Severus looked at him fondly. "Probably."
"What's next? For the potion?"
"Just testing. You can find me some slides. I think they're in that cabinet." He had brought his own ingredients and delicate equipment like his microscope and centrifuge, but basic supplies like lab glassware were still here from almost a decade ago, when the Dark Lord had told Lucius to set him up with whatever he needed.
While Draco looked for the slides, he ladled some of the potion into a test tube and dropped it into the centrifuge.
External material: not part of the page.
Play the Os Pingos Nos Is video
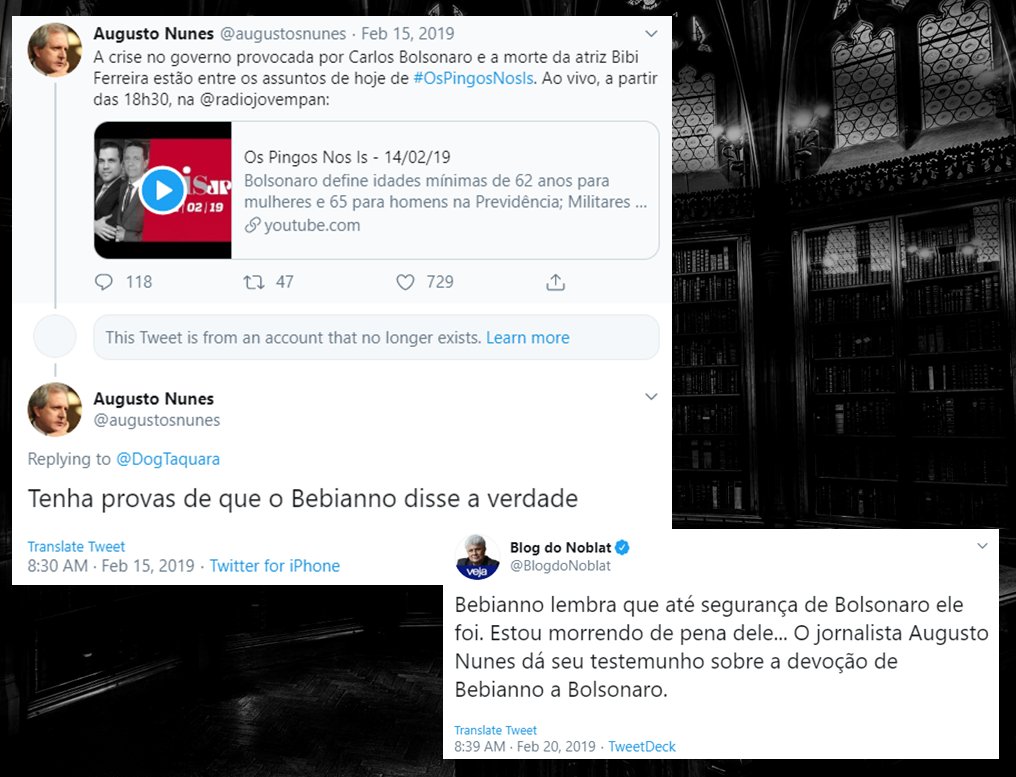1016x777 pixels. pyautogui.click(x=162, y=190)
"What should it do?" Draco asked.
"I'm not sure yet." If Draco was going to do something in Potions for this Seventh-year project--and Severus had to admit he hoped he would--then he had better try to explain more of what he was doing. "Right now, I'm checking to see if the potion can be mechanically separated back into its constituent elements. If they can, no magical reaction has taken place and I've accomplished absolutely nothing."
"Oh."
"Yes. Then I'll put it under the microscope. Iron Will has a dodecahedral crystalline structure. What does dodecahedral mean?" he quizzed.
"Er...twelve-sided."
"Yes. Five points to whatever-you-are-Mr.-Malfoy."
"I'm a Slytherin again," Draco said. "Did you see, at the feast?"
Snape wished he hadn't said anything. Draco had been sorted out of Slytherin. It wasn't that easy. "Right,' he said, instead of explaining.
"So you want it to have this dodecahedral crystalline structure?"
"Not necessarily. But probably. It might have some other closely related structure." He'd know it when he saw it. He took the test tube out of the centrifuge. It hadn't separated--so far, so good. He explained that to Draco. "Now the slides." He prepped two slides, one out of the centrifuged tube and one from the cauldron. He was putting the first one under the microscope when the perimeter alarms screamed.
"Fuck," he swore.
Draco seemed to shrink in on himself. "What--oh."
"Quite." Snape pushed past him to the other end of the work bench, and shoved aside some papers that had gotten piled on top of his scrying glass. He cycled through three different views of the Manor grounds before finding the one he was looking for. There were three intruders, one perched on top of the wall, the others still outside. The one on the wall was jumping down now--but on the outside. Running away.
His pounding heart slowed. If they were running away, there'd be no fighting tonight. They'd be gone before he could catch them.
Still, he had to try. Abandoning his experiment, he ran up the stairs and through the kitchens, emerging into the side garden. It was late evening and nearly dark. A good time for a raid--dark enough to provie some cover, but early enough that, if caught, the intruder could plausibly claim to have been out on some innocent errand.
When he reached the wall, he slowed. None of the traps on the inside of the walls had been triggered, and the alarm's wailing had stopped. They were gone, then. He back tracked and let himself out a side gate. He lit his wand, then performed a charm to detect any magic done in the area recently. Only one set of spell-traces lit up. The three men--he assumed they had been men, but it didn't really matter--had Apparated away as soon as they reached the limit of the Apparation barrier. Clever of them, not to have used any other magic before they were caught.
He turned and saw Draco standing just inside the gate, looking worried. "Get back inside," he snapped. He thought the intruders were gone, but they could come back.
Draco went, without complaint, and Snape spent another twenty minutes looking for evidence in the growing dark, without finding much, then went inside to call Dumbledore.